BT’s Neil McRae on why simpler coding is undermining Moore’s Law and how to fix it
In a world where low code and no code is the mantra, I was intrigued by Neil McRae, BT’s Chief Architect. mentioning an MIT paper concerning Moore’s Law, applications and silicon in his most recent keynote at Mobile Europe’s Technology and Strategy Conference. I asked him to elaborate.
Here’s Neil in his own [lightly edited] words:
I’m a kind of a silicon geek, an electronics geek. When I was kind of four years old, if I wasn’t writing code, I was burning myself with a soldering iron…I am fascinated about how we build integrated circuits; as you know I’m a big space fan and that’s where a lot of silicon development started.
But we’re seeing that it’s getting harder to achieve the things Moore’s Law says, which is that over a period of time, we double the number of transistors in chips. When you’re looking at it from a generic point of view, where you’re trying to capture things on a chip that are going to serve a really wide base of customers,… it’s getting harder to add value. If you look at most of the code out there that was written in say the last five years, it’s written languages that are not CPU friendly.
I’m a C programmer, by trade, it’s what I grew up on and I still try to write most of what I do in C, which kind of scares the hell out of a lot of people but I know that I’m going to get a really well executed application. We have a lot more kind of what I call simplified languages now that do great, great things, but they cause us to use an immense amount of CPU capacity and the MIT paper points out two things.
One, if we optimise the silicon for specific use cases then Moore’s Law will go on for a long time. On the flip side, if we get better at writing software, Moore’s Law will also go on for a long time. Platforms are built using these less efficient programming languages with people expecting the next chipset to give them a performance boost. The likelihood it isn’t going to happen.
Looking at how you’ve written your code, looking at the algorithms you use and optimising them is going to become much more important in the future. And as someone who has long held this belief it was really exciting to see this paper talk about it. We see some of this today; we have optimised CPUs going into smartphones and Open RAN it’s not all about software.

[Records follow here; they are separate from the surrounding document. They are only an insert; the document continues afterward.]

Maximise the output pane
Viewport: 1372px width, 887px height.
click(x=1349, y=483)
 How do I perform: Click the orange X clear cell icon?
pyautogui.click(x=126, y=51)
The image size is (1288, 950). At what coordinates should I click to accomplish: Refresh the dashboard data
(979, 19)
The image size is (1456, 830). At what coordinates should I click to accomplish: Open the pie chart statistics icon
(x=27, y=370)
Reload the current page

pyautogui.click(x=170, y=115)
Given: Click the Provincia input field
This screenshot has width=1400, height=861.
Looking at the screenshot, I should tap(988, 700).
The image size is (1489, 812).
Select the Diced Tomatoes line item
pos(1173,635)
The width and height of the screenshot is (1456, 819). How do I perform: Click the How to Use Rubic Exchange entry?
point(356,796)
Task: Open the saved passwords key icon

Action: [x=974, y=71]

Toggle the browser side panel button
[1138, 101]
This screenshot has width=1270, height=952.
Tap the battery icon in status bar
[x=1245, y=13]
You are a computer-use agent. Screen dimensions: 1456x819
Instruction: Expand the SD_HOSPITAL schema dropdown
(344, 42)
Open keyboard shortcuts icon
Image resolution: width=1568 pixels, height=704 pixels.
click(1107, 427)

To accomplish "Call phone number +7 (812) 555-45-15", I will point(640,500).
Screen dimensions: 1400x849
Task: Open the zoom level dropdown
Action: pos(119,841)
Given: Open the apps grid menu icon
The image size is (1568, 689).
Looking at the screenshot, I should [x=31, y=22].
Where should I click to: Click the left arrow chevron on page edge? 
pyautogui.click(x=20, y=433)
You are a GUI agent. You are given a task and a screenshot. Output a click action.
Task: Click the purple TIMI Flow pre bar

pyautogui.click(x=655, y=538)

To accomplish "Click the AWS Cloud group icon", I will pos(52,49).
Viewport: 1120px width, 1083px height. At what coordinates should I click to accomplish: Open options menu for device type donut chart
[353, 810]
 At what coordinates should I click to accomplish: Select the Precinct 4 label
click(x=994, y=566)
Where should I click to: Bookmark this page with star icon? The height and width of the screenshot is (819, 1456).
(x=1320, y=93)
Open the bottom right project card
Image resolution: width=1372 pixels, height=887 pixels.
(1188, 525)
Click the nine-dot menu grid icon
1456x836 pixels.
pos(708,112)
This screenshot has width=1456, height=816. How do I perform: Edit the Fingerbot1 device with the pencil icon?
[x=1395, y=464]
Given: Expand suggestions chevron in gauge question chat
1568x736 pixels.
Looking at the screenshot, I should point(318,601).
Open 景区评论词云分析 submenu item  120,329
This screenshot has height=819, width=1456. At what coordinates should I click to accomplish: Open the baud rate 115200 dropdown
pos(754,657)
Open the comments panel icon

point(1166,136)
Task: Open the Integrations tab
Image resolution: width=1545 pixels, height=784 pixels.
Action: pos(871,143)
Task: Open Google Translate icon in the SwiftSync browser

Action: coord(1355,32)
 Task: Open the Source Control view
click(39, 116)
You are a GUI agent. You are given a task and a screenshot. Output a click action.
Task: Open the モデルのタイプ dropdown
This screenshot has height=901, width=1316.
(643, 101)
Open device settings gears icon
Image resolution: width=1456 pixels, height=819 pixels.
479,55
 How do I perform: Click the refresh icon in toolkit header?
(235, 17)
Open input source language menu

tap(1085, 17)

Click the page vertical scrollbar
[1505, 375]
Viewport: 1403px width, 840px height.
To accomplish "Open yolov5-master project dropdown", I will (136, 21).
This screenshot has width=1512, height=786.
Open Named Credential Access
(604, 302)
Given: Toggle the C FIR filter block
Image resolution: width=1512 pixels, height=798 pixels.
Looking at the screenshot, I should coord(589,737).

We’ve got accelerators that are unique to Open RAN going into some of the bigger radios and digital signal processors and cohere optical is one of the most CPU-intensive workloads in the network. So we see some of this in telco already, but I think we’re going to see it in many other space across the technology landscape. We’re going to see this more optimised silicon everywhere is my take and what the paper points to.
We have many amazing programmers in the world creating amazing applications, but we’ve abstracted all the hardware and details so much, that the person programming perhaps doesn’t understand the impact of what they’re writing. If you write something badly, the CPU makes up for it by more and more processing.
There’s a number of things happening when the CPU is getting hot: you’re using more energy and more cooling in a world where energy and cooling are becoming ever more important. I’m not sure the way we’ve historically created some of these applications is the future. We need to get smarter about that. The good news is if we are smarter about it, there is as a massive prize terms of fewer CPU cycles, less energy consumption and many other things. These are things we’ve got in mind at BT also.
I found this so interesting because while I don’t know anything about coding, I do know that when you’re writing, it takes a lot longer to write shorter and more precisely, and it sounds like the same applies.